Turkish and U.S. troops conducted their first joint ground patrol in northeastern Syria on Sunday as part of a so-called "safe zone" that Ankara has been pressing for in the volatile Kurdish-administered region.
Turkey hopes the buffer zone, which it says should be at least 30 kilometers (19 miles) deep, will keep Syrian Kurdish fighters away from its border. Turkey considers these Kurdish militias a threat, but they've also been key U.S. allies in the fight against the Islamic State group.
The presence of Turkish troops inside Kurdish-administered areas is a major development in the conflict along the border. Over the past four years, Washington has often had to play the role of arbiter, trying to forestall violence between its NATO ally Turkey and its local Syrian partners, the Kurdish-led fighters.
So far, the Kurdish-led forces have withdrawn as deep as 14 kilometers (nine miles) from the border and have removed defensive positions, sand berms and trenches.
The depth of the zone, as well as who will control it, is still being worked out.

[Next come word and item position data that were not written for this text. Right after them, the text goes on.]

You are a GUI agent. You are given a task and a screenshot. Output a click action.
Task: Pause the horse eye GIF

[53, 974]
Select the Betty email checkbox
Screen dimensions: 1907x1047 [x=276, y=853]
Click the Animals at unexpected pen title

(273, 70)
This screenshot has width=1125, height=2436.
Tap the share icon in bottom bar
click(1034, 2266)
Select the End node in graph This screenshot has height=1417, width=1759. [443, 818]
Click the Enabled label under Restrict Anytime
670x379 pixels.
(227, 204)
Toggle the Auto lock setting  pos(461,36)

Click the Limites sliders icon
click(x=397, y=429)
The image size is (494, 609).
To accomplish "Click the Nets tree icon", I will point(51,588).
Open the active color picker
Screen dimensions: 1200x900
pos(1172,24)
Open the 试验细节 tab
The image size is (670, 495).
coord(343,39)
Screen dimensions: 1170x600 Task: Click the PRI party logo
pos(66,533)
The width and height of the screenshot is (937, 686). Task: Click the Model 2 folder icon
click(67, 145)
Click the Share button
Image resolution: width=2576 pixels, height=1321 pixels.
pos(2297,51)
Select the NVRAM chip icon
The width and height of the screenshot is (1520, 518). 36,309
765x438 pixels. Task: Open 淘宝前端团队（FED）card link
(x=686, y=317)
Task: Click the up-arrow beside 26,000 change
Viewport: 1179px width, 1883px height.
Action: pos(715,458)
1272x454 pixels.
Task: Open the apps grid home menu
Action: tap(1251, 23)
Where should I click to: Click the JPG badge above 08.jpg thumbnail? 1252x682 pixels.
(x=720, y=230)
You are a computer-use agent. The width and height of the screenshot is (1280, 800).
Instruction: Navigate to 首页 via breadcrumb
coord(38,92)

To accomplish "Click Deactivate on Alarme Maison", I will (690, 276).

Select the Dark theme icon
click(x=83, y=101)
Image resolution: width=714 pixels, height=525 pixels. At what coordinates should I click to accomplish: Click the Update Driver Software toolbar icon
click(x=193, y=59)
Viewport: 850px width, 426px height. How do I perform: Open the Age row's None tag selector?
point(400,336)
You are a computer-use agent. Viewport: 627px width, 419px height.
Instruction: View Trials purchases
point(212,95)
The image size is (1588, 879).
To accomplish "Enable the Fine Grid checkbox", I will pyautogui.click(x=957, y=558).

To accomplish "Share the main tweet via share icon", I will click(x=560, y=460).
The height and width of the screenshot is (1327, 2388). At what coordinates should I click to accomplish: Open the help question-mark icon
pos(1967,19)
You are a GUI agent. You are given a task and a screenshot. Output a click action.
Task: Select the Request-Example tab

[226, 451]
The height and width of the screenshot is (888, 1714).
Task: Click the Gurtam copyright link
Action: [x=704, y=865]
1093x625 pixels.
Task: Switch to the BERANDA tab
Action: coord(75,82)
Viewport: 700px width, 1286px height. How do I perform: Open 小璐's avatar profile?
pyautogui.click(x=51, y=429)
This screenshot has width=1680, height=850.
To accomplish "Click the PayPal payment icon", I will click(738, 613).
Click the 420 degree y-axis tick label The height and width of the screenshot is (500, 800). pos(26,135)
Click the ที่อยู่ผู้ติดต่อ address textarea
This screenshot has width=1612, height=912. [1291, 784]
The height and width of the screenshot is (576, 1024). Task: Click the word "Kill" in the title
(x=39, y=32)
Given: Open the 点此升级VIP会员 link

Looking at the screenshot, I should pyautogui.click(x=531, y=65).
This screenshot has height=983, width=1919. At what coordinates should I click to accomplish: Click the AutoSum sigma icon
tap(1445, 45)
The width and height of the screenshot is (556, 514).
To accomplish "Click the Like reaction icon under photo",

Several Turkish armored vehicles with the country's red flag crossed into Syria where U.S. troops were waiting for them. About half a mile away, more U.S. armored vehicles flying the American flag waited for the patrol to begin. Associated Press journalists in the area around the village of Tal Abyad Sunday saw the vehicles linking up, with the U.S. vehicles leading the 12-vehicle convoy.